Для довершения картины Чарнолуский придал футуристам двух товарищей непонятного назначения — что-то вроде матросов, обслуживавших Елагинскую коммуну, но с функциями идейных руководителей и чуть ли не цензоров. Согласно идее наркома, именно они должны были осуществлять связь между ним и художниками: визиты крестовцев стали его утомлять. Хотели руководства — получите руководство. Приданные товарищи отличались друг от друга разительно: один был крупный, крепкий, круглый, с крутым розовым лбом и каменным затылком, с вечным окурком на губе и приплюснутой кепочкой на бритой голове; второй — маленький суетливый еврей, хитролицый, юркий. Первого звали товарищ Камышин, второго — товарищ Драйберг, и никто не знал, что эту почти цирковую пару поместили в коммуну по личному указанию товарища Воронова. Товарищ Воронов не стал объяснять Чарнолускому своих мотивов, да Чарнолуский и сам был достаточно умен, чтобы понять: речь идет о вульгарной слежке на предмет благонадежности. Странно было, что никого не прикомандировали к елагинцам, и Чарнолуский боялся дать себе самый простой ответ: там осведомитель, видимо, уже был.

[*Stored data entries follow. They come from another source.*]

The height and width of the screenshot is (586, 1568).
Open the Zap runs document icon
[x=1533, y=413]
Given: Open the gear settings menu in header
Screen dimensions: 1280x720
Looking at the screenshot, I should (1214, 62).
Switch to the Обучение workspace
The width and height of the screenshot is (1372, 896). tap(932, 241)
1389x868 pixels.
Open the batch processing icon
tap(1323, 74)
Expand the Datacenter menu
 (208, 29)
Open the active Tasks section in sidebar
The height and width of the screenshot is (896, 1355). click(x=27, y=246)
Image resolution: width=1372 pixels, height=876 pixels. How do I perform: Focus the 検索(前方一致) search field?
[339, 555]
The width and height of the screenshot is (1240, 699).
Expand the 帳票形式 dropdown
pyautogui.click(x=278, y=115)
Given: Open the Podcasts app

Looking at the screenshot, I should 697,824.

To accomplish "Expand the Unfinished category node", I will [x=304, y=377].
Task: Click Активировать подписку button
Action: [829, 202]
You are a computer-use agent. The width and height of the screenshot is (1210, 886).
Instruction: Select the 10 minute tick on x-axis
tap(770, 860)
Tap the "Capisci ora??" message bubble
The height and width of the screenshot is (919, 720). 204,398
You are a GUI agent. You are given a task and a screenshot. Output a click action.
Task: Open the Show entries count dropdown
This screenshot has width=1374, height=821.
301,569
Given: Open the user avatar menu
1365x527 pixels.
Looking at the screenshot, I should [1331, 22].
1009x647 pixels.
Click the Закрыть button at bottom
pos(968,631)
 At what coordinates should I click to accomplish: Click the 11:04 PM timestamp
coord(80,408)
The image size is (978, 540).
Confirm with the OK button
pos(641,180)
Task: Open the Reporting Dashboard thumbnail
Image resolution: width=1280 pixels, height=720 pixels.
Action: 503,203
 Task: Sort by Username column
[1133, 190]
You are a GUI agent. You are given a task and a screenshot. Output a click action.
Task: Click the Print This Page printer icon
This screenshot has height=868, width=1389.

Камышин при ближайшем рассмотрении напоминал не пролетария, а бандита: он слишком часто упоминал о своем происхождении (настоящие пролетарии даже после революции скорее стыдились родословной), чересчур умилялся стихам, в которых не должен был ничего понимать, и навязывался с разговорами. Он без приглашения тяжело входил в комнаты и мрачно говорил:

— Вот, пришел я.

— Вижу, что пришел,— хмуро откликался Льговский.— Чего забыл?

— Да так, мимо шел… Ты как сам-то?

— Все как обычно,— отвечал Льговский.

— А-а,— говорил Камышин и усаживался в кресло.— Ну, ладно, ладно…

— Ты бы шел себе, Боря,— не выдерживал Льговский.— Я работаю.

— А-а,— повторял Камышин.— Так я ж тихо посижу.

— Тебе что, посидеть негде?

— Негде пока. Извини уж. Исайка (так называл он Драйберга) до того всю комнату выстудил, что у тебя прямо Африка, после нашей-то. Погреюсь да пойду. Ты работай.

Льговский умел держать себя в руках, но шумного присутствия этого крупного человека не выносил. Камышин принимался дымить, сопеть, кашлять, ругать спекулянтов, из-за которых в городе табаку не купишь,— рабочее настроение испарялось моментально. Льговский всерьез подумывал о том, чтобы сбежать из коммуны. Как ни скудно, ни выстужено было его одинокое жилье на Васильевском, как ни прекрасны были вечера с товарищами по искусству — присутствие новых насельников портило всю атмосферу. Это было тем противнее, что Камышин и Драйберг представительствовали на Крестовском от лица читателей, ради которых всё. Только теперь Льговский признался себе, что до читателей ему нет никакого дела и лучше бы их не было вообще.

Между собой Камышин и Драйберг общались мало, по крайней мере на людях. Иногда оба исчезали — уходили, видимо, за заданиями в Смольный, где сидели в ожидании переезда остатки правительства,— и возвращались с мешками крупы, которые везли на санках, с заказами на очередной плакат или просто с экземпляром газеты, где несколько строчек было подчеркнуто: их надлежало популярно изложить и проиллюстрировать. Эта система сдачи работы через посредника очень злила Корабельникова, однако товарищи (их иначе и не называли) оказались по крайней мере сносными курьерами. Все готовые агитплакаты исправно вывешивались на Бассейной, Гороховой и Морской.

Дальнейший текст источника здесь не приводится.